We met up with a couple of long-time friends. Not old friends. Not in their minds. She had retired last year and a work acquaintance asked her what it like going from 60 to 0? I am surprised my friend did not give the person a bit of smack upside of the head. She only did that figuratively.

When we retire, we still go the speed limit, or perhaps a bit faster. We are just on a nicer, less crowded highway.

Triskelion Tattoo

IMG_4408This was a piece from a couple of years ago that was published in the Globe.

 

I finally reached that age when it was time to get a tattoo. There is a fine balance between the years you can appreciate your tattoo and the years that you finally regret it. Turning 60, my years of tattoo appreciation seemed likely to exceed the years of tattoo regret. Only 10% of my age bracket, the baby boomers have a tattoo. Moving from the middle of the pig in the python, I was on the verge of being an outlier.

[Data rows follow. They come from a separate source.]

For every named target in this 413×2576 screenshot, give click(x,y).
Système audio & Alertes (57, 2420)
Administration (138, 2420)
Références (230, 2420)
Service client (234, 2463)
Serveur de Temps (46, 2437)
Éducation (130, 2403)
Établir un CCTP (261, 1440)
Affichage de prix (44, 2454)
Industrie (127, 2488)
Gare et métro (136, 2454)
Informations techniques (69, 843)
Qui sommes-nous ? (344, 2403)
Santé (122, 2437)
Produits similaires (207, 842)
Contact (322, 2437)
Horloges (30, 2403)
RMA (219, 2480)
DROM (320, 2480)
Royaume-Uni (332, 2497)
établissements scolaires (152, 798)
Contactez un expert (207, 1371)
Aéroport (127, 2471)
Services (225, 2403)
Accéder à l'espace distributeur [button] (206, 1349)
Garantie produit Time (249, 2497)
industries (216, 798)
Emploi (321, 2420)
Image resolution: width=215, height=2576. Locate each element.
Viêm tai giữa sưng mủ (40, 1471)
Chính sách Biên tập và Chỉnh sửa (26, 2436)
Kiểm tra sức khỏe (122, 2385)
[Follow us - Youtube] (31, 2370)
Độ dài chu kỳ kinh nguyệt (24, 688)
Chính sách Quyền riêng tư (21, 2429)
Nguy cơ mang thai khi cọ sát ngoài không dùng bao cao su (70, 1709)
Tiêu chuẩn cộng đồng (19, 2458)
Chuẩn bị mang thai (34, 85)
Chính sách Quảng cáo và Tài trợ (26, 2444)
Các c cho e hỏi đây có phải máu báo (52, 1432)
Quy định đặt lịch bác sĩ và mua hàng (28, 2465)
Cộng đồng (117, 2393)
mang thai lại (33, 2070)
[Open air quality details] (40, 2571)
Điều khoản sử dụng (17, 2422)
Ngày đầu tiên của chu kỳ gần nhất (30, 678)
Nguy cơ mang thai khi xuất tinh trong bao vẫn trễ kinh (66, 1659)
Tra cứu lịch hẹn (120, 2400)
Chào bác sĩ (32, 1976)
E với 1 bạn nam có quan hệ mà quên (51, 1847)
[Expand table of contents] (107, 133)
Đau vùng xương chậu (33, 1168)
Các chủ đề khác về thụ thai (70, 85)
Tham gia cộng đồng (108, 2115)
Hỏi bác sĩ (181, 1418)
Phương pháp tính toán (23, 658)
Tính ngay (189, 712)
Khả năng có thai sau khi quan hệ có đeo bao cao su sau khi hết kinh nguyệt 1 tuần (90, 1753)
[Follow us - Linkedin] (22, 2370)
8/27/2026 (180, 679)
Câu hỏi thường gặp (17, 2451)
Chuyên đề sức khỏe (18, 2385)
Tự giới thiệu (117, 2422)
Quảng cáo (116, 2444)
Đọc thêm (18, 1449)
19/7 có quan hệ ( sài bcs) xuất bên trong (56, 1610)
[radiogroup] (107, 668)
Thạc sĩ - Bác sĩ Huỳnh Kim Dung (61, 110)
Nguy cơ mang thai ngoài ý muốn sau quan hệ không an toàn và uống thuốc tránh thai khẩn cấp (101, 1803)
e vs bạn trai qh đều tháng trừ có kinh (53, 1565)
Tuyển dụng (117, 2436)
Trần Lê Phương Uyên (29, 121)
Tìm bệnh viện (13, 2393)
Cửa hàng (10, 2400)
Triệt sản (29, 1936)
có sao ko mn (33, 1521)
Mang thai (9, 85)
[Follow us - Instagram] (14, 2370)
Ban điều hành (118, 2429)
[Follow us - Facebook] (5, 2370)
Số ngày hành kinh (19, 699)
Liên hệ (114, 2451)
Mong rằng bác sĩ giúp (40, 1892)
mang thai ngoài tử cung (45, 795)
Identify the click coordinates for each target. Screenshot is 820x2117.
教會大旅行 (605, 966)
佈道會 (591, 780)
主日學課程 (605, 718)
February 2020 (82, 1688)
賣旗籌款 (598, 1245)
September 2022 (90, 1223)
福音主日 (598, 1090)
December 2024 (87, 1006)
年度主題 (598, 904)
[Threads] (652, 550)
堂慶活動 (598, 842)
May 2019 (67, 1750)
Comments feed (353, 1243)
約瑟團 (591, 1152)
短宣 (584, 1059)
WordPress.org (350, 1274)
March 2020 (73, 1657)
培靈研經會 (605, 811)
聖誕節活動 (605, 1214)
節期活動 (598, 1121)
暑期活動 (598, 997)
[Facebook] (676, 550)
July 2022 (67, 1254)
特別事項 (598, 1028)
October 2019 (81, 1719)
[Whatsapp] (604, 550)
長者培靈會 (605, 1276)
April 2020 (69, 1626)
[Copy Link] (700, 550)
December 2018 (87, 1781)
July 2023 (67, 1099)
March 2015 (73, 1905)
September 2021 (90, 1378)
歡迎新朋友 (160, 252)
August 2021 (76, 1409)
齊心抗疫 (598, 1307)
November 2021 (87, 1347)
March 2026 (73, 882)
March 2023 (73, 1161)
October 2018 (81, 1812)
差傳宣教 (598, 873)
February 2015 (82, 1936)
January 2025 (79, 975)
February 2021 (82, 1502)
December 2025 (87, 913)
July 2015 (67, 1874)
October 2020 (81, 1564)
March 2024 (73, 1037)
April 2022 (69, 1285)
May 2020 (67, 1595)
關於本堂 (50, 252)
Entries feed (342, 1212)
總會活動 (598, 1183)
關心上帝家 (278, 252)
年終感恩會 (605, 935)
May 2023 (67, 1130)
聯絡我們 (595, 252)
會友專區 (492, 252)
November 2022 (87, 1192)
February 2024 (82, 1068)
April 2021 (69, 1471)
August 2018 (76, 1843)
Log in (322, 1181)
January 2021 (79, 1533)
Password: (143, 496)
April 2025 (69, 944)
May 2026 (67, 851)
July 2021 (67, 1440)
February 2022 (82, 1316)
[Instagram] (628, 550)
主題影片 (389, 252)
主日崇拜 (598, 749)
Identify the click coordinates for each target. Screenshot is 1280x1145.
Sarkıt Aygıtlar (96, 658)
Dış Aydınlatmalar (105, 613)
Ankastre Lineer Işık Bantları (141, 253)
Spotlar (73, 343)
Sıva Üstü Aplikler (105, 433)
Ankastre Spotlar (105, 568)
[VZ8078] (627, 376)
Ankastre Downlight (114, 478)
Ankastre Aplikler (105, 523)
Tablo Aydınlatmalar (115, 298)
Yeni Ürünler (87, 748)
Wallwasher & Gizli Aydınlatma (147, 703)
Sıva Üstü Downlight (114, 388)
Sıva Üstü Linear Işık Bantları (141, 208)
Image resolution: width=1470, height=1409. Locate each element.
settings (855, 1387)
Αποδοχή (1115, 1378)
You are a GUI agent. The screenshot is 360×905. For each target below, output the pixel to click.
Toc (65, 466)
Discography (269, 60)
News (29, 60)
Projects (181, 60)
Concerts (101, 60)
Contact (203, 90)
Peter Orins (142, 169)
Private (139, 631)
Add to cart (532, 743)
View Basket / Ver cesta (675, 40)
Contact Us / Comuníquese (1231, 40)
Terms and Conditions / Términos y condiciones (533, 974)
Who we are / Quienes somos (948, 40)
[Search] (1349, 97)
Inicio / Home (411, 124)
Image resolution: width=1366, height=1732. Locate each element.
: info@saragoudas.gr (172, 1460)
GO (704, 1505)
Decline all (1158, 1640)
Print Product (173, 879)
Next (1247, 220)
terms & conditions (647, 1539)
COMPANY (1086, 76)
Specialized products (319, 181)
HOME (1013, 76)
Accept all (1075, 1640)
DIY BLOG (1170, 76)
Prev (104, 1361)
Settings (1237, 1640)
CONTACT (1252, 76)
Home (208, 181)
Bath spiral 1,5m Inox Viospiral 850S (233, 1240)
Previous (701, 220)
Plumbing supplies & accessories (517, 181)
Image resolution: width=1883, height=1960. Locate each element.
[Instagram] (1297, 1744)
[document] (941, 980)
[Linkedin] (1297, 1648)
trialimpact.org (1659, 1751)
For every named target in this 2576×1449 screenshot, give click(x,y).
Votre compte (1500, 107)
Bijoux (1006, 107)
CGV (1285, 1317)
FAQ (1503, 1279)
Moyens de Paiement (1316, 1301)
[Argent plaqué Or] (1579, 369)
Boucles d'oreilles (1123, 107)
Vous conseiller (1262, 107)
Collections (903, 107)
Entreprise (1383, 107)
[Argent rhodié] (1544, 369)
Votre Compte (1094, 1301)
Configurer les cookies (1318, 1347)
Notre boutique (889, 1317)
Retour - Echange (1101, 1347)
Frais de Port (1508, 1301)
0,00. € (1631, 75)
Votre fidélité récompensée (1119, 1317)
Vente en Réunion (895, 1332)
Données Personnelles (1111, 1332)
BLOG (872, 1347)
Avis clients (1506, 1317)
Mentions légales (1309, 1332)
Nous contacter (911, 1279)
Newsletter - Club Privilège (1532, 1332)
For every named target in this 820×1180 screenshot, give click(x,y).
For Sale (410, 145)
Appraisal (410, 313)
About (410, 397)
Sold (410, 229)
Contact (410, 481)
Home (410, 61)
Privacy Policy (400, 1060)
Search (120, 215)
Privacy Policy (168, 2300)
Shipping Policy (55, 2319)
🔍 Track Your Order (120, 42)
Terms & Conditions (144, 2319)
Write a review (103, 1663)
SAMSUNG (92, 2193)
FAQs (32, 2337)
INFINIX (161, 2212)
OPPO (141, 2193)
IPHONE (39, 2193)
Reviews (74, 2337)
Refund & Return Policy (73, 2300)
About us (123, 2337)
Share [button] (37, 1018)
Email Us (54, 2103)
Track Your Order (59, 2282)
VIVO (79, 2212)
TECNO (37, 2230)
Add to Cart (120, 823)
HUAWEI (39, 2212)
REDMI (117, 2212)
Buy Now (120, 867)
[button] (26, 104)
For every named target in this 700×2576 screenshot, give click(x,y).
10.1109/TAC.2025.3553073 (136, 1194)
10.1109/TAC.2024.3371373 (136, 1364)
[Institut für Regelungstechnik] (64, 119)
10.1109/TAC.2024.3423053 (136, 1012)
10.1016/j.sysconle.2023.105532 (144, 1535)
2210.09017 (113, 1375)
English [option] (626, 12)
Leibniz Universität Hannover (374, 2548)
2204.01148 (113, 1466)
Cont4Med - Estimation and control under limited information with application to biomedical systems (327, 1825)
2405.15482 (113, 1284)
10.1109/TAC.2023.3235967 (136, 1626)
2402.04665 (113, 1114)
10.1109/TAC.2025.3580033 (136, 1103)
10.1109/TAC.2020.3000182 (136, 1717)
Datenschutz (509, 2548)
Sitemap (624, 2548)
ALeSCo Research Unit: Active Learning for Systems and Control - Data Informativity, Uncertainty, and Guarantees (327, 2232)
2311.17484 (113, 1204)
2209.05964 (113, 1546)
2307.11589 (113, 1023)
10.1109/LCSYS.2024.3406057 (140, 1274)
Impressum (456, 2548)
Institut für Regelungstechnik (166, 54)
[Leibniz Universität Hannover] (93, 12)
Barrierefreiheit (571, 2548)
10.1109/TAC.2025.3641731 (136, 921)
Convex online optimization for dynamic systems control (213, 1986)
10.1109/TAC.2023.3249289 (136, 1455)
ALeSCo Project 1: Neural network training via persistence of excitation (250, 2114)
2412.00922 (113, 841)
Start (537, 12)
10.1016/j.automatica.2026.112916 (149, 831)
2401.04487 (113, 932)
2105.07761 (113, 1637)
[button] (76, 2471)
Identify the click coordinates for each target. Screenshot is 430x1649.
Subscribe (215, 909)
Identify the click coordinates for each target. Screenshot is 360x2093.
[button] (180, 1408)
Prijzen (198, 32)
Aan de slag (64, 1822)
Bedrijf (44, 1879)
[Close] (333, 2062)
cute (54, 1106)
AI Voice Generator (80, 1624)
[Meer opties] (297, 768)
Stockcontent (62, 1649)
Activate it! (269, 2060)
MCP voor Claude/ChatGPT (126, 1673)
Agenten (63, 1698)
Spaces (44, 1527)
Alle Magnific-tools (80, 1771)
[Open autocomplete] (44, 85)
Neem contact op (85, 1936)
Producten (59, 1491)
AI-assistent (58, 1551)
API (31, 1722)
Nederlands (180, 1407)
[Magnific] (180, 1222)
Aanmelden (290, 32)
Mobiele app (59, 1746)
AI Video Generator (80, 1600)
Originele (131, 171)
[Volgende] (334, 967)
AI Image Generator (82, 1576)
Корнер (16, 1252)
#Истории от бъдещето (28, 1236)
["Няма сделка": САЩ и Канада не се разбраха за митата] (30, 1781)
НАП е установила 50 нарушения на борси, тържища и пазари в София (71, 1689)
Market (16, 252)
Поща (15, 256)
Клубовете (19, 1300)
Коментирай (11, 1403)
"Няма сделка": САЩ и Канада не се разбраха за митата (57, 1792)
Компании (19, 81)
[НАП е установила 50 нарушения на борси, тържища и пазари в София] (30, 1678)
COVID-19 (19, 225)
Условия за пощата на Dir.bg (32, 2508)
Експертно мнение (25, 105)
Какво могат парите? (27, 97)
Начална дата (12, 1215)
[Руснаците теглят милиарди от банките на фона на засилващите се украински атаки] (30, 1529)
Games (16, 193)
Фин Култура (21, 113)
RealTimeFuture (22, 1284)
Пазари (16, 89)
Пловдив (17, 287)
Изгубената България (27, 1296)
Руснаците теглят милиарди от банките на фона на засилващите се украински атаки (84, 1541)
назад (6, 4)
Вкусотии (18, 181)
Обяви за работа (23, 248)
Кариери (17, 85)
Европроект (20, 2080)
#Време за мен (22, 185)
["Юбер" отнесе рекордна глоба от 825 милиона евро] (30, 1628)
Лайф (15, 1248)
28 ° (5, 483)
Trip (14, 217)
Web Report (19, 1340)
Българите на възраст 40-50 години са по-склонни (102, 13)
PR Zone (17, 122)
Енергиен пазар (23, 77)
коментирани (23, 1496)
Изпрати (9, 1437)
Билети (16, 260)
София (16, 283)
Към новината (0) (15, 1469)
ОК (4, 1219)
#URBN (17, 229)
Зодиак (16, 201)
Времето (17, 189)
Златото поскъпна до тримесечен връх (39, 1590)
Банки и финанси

My spouse got her own tattoo as a 50th birthday present. A nice Celtic knot on the side of calf. I have admired her determination to show who she was and an insight into her heritage. The only thing that people could tell about my heritage was that I came from nice hair.

Getting a tattoo would reveal my inner rebel. Getting a tattoo, and a motorbike, would go hand-in-hand. My spouse did point out the error of that logic, and a tattoo was a stand-alone rebel stance and would not require a motorbike. My rebel was appropriately schooled.

What tattoo could do this, without the motorbike? Latin phrases such as carpe diem have been done to death. The best approach would be a symbol. I was looking for something that spoke to me and represented what being human was all about. No easy task since people search all their lives for personal meaning, and I was looking for something like that that could fit on my slightly increasing, soon to be decreasing body size.

In the time that it would have taken to gestate five consecutive baby elephants, I finally set upon a design. A triskelion. A three part symbol that even predates the Celts. The interesting aspect is that you can apply any meaning you want to a trinity. Past present future, mind body spirit, grande decaf latte. The last is a bit of stretch, but the symbol is multipurpose. I wanted to include my wife’s initials in between the spokes of the triskelion. My spouse smiled. My adult children mildly rolled their eyes. PDAs, parental displays of affection, are to be avoided.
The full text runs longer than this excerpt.